Data records -
Segment Open

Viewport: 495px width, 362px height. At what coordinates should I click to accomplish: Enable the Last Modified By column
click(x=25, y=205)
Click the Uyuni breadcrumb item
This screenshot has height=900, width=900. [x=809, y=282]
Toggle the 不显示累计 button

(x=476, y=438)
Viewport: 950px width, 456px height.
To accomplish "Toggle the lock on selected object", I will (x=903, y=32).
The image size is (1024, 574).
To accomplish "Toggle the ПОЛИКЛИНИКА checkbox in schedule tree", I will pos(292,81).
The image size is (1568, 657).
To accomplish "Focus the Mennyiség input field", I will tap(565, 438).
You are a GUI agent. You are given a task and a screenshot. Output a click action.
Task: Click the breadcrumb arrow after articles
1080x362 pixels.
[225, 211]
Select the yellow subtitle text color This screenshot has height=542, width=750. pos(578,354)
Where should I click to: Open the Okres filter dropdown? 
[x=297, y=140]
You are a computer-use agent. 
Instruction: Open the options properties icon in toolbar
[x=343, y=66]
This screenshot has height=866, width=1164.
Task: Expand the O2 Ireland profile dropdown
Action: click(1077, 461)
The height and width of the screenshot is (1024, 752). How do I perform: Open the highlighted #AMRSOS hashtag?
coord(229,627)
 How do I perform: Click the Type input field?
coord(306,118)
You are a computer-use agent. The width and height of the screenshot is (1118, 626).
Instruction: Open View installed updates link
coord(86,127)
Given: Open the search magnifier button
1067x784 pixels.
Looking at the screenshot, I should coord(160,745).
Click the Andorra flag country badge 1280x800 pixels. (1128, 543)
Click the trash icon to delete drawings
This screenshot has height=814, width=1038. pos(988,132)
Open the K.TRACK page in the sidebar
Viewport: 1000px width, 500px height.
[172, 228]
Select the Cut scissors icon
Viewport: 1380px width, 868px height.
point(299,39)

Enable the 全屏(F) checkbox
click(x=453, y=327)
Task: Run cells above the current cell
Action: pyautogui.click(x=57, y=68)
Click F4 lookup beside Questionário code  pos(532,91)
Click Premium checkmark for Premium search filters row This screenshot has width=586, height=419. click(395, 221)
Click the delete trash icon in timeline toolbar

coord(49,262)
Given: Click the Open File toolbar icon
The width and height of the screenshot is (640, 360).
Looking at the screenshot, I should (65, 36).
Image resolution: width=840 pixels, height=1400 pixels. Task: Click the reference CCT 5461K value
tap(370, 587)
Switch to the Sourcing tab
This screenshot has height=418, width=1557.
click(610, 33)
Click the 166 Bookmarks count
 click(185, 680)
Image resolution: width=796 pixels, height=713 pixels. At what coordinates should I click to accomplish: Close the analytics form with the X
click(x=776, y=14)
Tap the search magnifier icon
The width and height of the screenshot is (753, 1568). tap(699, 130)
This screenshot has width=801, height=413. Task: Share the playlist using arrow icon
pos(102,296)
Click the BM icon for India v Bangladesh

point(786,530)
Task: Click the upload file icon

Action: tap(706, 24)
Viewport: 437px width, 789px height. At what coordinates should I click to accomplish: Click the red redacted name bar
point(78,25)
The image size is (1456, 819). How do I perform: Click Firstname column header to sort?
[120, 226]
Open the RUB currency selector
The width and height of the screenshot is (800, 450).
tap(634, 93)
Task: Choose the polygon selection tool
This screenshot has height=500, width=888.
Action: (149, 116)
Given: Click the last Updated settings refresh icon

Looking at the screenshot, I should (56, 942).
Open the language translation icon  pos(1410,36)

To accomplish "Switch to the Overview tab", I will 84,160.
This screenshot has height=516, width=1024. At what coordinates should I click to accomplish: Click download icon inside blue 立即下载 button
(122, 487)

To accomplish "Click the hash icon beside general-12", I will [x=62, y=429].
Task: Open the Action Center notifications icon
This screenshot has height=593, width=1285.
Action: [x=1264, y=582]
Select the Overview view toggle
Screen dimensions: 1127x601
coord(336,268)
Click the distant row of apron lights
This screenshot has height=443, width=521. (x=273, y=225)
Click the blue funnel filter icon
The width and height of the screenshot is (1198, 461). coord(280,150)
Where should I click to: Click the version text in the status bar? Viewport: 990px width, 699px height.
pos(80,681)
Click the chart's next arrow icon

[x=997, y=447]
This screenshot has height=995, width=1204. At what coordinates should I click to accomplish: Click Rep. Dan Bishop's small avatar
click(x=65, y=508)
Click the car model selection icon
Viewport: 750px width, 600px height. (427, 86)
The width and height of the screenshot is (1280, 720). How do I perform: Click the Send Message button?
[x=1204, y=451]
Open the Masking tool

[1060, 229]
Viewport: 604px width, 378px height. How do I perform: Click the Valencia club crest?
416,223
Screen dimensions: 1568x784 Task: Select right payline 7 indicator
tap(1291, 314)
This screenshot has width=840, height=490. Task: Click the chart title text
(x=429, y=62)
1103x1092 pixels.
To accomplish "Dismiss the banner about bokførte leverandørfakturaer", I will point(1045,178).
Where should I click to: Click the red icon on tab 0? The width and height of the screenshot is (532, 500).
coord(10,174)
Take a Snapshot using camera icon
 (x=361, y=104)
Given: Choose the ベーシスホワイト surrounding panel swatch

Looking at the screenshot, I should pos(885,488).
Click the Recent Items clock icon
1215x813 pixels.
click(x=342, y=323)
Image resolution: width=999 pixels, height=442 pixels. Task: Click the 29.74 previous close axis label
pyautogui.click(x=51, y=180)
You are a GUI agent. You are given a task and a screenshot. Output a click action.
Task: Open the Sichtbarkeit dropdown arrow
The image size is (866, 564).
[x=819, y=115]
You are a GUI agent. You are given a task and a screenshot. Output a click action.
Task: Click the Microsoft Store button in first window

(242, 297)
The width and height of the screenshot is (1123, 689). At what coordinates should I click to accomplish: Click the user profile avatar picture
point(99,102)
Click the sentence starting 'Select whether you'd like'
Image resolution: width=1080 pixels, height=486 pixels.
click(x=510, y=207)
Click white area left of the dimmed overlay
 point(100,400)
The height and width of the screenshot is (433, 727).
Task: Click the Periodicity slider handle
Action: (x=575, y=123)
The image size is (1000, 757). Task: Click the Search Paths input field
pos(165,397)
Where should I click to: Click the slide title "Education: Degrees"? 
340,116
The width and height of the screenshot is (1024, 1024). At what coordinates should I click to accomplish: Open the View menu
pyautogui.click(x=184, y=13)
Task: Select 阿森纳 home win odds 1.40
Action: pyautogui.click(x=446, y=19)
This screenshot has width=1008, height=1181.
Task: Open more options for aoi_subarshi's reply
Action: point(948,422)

Segment Closed

Work instructions -
Only the lines from the one containing "The width and height of the screenshot is (1024, 1024)." through the last line of the records are to be set down, exactly as they appear.

Task solution -
The width and height of the screenshot is (1024, 1024). At what coordinates should I click to accomplish: Open the View menu
pyautogui.click(x=184, y=13)
Task: Select 阿森纳 home win odds 1.40
Action: pyautogui.click(x=446, y=19)
This screenshot has width=1008, height=1181.
Task: Open more options for aoi_subarshi's reply
Action: point(948,422)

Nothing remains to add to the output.